In this study a fully linked plant-soil-water model PnET-BGC/CHESS (Santore, R.C., 1996. PnET-BGC/CHESS model. Version P3NC115; Santore, R.C., 1999. Modeling forest soil response to chemical treatment at three sites in the Adirondack Mountains, New York) was evaluated and applied. Forest growth, hydrologic, and biogeochemical processes with emphasis on element cycling in forest and adjacent aquatic ecosystems were simulated for the Lysina catchment, Czech Republic. The PnET-BGC submodel expands calculations of forest productivity and water use of the earliest version of the PnET model to include decomposition processes and cycling of major nutrients and other elements. The CHESS submodel simulates abiotic soil chemical processes. The study catchment consists of Norway spruce ( Picea abies) plantations on Spodosols located in a granitic highland of western Bohemia.

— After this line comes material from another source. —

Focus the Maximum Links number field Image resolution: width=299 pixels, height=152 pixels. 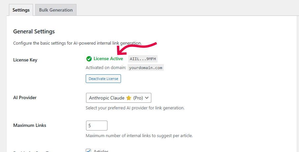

Forest growth, hydrology and biogeochemistry of the catchment were simulated for the period 1550–2050. Simulated concentrations of SO 4 2−, F −, Ca 2+, Mg 2+, Na +, K +, Fe T, Si, and monomeric Al were similar to streamwater concentrations measured in 1990–1994. The model moderately overpredicted H +, Cl − and DOC, and highly overpredicted NO 3 − and especially NH 4 +. A scenario of reductions of S inputs by 67% of 1991–1994 values in 1995–2050 showed a decrease in base saturation of soil of 2.5% between 1995 and 2050. Inputs of S reduced by 90% of current values showed an increase in soil base saturation after 2030. Scenarios of improved deposition of S showed desorption of previously stored S to drainage water which delayed recovery from inputs of acidic deposition.